Germany’s Eastern policy should take into account a new political situation on the post-Soviet space
15 January, 11:05

In the light of today’s correlation of forces and interests in Eastern Europe, Germany needs to shape a “new Eastern policy” of sorts. The future German approach could combine a high level of attention to Russia and constant care about the so-called “Intermediate Europe” (Zwischeneuropa), first of all, about Ukraine. To tell the truth, Berlin has long been rife with these opinions. They became topical a few years ago, when the coming of Vladimir Putin to power in Russia caused a political rollback, and were expressed in a number of political and analytical publications. Calls for certain reorientation were sometimes heard in the speeches of those directly involved in this process.

For example, in February 2012 an inter-party group of Eastern Europe-minded politicians made public a joint document on their attitude to Germany’s activity as part of the EU Eastern Partnership at the Berlin-based German Society for Foreign Policy. It emphasizes that this initiative of Brussels is of geostrategic importance for German interests. The inter-party memorandum suggests that a German authorized representative for Eastern Partnership be appointed, partnership countries be given the prospect of EU membership as an instrument that complements Brussels’ policy of neighborhood, and the EU conclude association treaties with such countries as Ukraine, Moldova, and, Georgia (DGAPstandpunkt, 2012, No.1).

As long ago as January 2005, immediately after the Ukrainian “electoral uprising,” the influential German politician Wolfgang Schaeuble, Bundestag deputy CDU/CSU faction leader at the time and Federal Minister of Finance currently, complained in an article that “in its comments on Ukraine’s European prospects, the EU has so far confined itself to the principle of equidistance.” “Now the EU has no right to leave that country to its own devices and must be prepared to induct it into the EU structure one day, provided democracy, a rule-of-law state and a market economy have been established,” Schaeuble noted (FAZ, 2005, January 27). However, these and other similar ideas, which various EU countries’ politicians expressed during and after the Orange Revolution, had no essential effect on either Berlin’s or Brussels’ policy towards Ukraine at the time.

Instead, shortly after this, in February 2005, Ukraine and the EU adopted the so-called Action Plan which the EU had drawn up in the previous year – well before the successful accomplishment of the Orange Revolution later in 2004. The very name of this document – “Action Plan” – was the sign of eyewash on the part of the Western diplomats involved in tackling the problem of Ukraine’s European integration. After the Orange Revolution, they focused on a document drawn up in the period of Leonid Kuchma’s semi-autocratic presidency. The fact that this 2005 Action Plan was presented as Brussels’ reaction to one of the most mass-scale civil disobedience actions in postwar Europe illustrated inability of that-time European policy to adequately react to crucial historic events.

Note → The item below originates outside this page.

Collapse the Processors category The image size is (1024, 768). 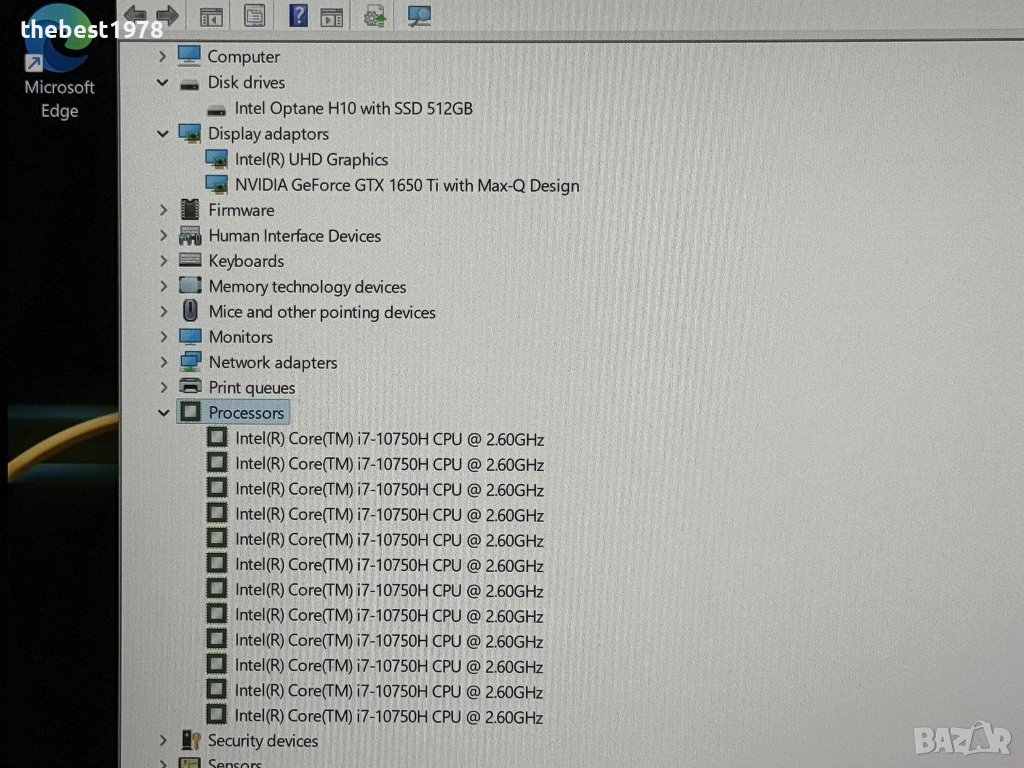[x=164, y=413]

The EU reacted, albeit very belatedly, to the November-December 2004 events in 2007, when it began to draw up, together with Ukraine, a detailed Association Agreement which provides for an extensive free trade area. Initialed in 2012, the agreement, which calls for both political association and long-term economic integration of Ukraine into the European market, is perhaps the biggest agreement that the EU has ever concluded with a non-member state.

However, there still is no clear prospect of EU membership for Ukraine either in the text of the 2012 agreement or in the European Council’s statements of the past few years. And Germany bears a part of responsibility for this. This oversight was caused not only by the sluggishness of the EU political bureaucracy, but also by a rather skeptical attitude of some European elites to the idea of Ukraine’s accession to the EU. Maybe, a major role is being played in this case by psychological factors, which is partly easy to understand, taking into account numerous oddities in Ukrainian domestic policies and the more and more clumsy behavior of the Ukrainian leadership on the international arena.

Yet the political research of international European organizations in the past few years has proved convincingly that a tentative proposal of likely EU membership is very important for successful transformations in transition-period post-communist countries. Besides, when Turkey was recently granted the status of an EU membership candidate with an unclear future, this created a precedent for canceling the automatism that has so far existed between the membership prospect (and even the status of a candidate) and eventual accession to the European Union.

Against this background, it is unlikely that a certain deliberate collective decision in Germany’s corridors of power is the main cause of the relative passivity of the German policy towards Ukraine’s European prospects. In all probability, the crucial factor here is lack of attention to Ukraine and failure of Germany’s political elite to understand Ukraine’s geopolitical importance. This naivety is in turn connected with the continuing domination of Russia in the overall vision of Eastern Europe which has been shaped in the minds of German political decision-makers. In spite of the above-quoted statements of Schaeuble and a number of similar comments in Germany’s other political camps, there have been very few changes, if any, in the basic priorities of the German Eastern policy and its fixation on Moscow after the breakup of the Soviet Union, even though there is an absolutely different geo- and domestic political situation in Eastern Europe today in comparison with 1991 and an increasingly skeptical public opinion about Russia.

In collaboration with its European partners, Germany should support stronger than before the consolidation of Ukrainian statehood. At the same time, it should try not to irk the Kremlin too much with such actions and is hence obliged to continue cooperating with Moscow. It is hardly possible to take this kind of “equilibristic” approach always harmonically, which may result in a greater or lesser alienation between Berlin and Moscow. And this would be a matter of regret.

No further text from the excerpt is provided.